VA: The mechanism of action of gausemycin is not limited to pore formation. According to current data, it, like daptomycin, implements a complex mechanism of action that requires the fulfillment of a number of conditions. It is too early to speak more specifically about the target, but for daptomycin the lipid composition of the membrane plays a key role, it is very likely that the specificity for hausemycin is due to the same principle. At the same time, the outer membrane of gram-negative bacteria is very different from the membranes of gram-positive bacteria, including the lipid composition. The spectrum of activity of gausemycin is narrow even among gram-positive bacteria, apparently, it can neither damage the outer membrane of gram-negative bacteria, nor overcome it.

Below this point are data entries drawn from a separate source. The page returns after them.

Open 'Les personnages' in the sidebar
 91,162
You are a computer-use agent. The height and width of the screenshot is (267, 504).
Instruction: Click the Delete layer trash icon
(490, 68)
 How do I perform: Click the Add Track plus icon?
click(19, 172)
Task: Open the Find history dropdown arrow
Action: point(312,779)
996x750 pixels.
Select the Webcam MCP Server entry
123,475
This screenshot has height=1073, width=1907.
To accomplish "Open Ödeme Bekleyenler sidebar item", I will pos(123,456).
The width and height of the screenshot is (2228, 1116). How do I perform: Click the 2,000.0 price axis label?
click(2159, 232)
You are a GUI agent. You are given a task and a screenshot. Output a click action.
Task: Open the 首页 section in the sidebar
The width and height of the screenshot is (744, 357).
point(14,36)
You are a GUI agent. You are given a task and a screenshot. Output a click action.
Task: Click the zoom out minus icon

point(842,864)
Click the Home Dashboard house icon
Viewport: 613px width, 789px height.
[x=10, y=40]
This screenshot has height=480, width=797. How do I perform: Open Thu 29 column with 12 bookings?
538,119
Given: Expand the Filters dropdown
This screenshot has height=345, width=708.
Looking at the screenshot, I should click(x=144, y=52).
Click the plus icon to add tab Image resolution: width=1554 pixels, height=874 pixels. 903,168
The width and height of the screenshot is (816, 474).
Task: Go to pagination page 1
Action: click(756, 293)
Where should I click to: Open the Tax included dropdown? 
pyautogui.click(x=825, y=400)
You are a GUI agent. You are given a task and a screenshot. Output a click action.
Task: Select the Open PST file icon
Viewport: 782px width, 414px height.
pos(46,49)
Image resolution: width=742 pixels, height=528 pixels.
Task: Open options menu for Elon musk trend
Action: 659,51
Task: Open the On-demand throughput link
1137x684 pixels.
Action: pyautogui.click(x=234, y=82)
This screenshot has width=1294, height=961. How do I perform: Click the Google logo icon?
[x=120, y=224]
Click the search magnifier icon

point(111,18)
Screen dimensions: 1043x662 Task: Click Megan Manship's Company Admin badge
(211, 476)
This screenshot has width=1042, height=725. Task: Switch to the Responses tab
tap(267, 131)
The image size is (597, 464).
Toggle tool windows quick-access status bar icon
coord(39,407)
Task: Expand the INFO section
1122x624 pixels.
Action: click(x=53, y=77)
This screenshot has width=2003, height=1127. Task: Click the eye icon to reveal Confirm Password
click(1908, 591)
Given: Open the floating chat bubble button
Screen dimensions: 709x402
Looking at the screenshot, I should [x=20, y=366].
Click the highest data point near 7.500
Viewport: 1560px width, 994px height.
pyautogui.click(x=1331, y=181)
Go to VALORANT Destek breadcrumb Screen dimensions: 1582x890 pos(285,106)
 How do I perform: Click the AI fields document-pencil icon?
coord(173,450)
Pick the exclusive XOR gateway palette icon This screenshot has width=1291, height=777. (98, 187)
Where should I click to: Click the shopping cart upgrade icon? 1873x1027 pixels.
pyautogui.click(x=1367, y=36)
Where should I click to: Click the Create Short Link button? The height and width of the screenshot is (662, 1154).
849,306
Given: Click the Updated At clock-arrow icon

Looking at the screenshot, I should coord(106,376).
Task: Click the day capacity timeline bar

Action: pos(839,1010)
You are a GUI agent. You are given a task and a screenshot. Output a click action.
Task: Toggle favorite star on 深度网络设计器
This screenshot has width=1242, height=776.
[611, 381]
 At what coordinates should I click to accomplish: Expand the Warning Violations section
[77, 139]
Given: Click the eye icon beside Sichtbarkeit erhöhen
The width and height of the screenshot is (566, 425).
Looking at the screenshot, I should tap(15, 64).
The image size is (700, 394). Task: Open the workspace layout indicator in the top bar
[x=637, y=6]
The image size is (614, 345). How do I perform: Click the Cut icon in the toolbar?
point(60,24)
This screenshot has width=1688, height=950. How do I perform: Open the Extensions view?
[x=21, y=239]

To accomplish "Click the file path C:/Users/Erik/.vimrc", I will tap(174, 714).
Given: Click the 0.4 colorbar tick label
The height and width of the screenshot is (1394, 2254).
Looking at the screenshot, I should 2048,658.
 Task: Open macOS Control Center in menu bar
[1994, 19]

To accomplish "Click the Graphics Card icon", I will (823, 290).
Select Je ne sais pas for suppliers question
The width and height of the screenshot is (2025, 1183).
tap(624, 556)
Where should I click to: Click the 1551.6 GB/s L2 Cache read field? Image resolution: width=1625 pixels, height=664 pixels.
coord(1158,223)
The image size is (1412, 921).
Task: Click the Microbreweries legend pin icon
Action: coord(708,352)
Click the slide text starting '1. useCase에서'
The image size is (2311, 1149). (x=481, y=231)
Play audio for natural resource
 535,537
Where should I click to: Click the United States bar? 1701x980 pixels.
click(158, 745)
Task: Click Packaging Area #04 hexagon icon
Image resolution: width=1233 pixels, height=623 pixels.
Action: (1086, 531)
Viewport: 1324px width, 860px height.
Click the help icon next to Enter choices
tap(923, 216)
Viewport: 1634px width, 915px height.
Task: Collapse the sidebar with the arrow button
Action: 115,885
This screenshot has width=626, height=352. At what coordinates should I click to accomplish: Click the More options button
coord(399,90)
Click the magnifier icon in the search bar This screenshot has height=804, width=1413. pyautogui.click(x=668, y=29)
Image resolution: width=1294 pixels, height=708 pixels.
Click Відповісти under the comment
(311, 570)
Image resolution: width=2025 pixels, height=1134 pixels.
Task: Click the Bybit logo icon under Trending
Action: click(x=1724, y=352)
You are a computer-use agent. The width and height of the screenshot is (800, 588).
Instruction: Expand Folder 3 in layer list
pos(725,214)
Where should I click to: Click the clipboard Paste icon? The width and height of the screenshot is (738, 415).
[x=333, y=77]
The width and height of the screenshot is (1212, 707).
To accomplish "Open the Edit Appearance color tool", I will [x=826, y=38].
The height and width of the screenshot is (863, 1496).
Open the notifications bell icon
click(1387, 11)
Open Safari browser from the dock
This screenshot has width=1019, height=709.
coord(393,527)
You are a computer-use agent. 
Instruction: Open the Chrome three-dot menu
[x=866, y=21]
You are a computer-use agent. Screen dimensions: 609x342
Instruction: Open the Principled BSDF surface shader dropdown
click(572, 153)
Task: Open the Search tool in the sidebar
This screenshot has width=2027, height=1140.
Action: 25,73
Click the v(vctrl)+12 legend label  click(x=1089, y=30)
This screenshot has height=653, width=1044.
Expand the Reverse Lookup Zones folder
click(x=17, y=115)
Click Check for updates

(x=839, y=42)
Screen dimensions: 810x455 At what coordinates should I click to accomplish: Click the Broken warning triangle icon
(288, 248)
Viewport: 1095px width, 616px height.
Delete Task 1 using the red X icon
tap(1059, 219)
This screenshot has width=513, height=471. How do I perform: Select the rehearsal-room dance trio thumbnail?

E. M.: What are the prospects for the use of gausemycins in clinical practice?
VA: It is unlikely that gausemycin alone will be used in clinical practice, as it is similar to the already well-tested daptomycin. At the moment, we see that its spectrum of activity is narrower than that of the antibiotic used. It may be of interest only as a domestic analogue of a well-known drug, but its implementation requires enormous financial costs. Gauzemycin is of interest primarily from a scientific point of view, since understanding the mechanism of its action will also shed light on daptomycin, and will also allow, using chemical modification, to obtain semi-synthetic derivatives with an optimized structure and properties that are more in demand in modern clinical practice.
- O. A. Lapchinskaya, G. S. Katrukha, E. G. Gladkikh, V. V. Kulyaeva, P. V. Coodan, et. al. (2016). Investigation of the complex antibiotic INA-5812. Russ J Bioorg Chem . 42 , 664-671;
- Anton P. Tyurin, Vera A. Alferova, Alexander S. Paramonov, Maxim V. Shuvalov, Gulnara K. Kudryakova, et. al. (2021). Gauzemycins A,B: Cyclic Lipoglycopeptides from
Streptomyces
sp.**. Angew. Chem. Int. Ed. ; - Vera A. Alferova, Maxim V. Shuvalov, Taisiya A. Suchkova, Gleb V. Proskurin, Ilya O. Aparin, et. al. (2018). 4-Chloro-l-kynurenine as fluorescent amino acids in natural peptides. Amino Acids . 50 , 1697-1705;
- Kirk A Reynolds, Hanna Luhavaya, Jie Li, Samira Dahesh, Victor Nizet, et. al. (2018). Isolation and structure elucidation of lipopeptide antibiotic taromycin B from the activated taromycin biosynthetic gene cluster.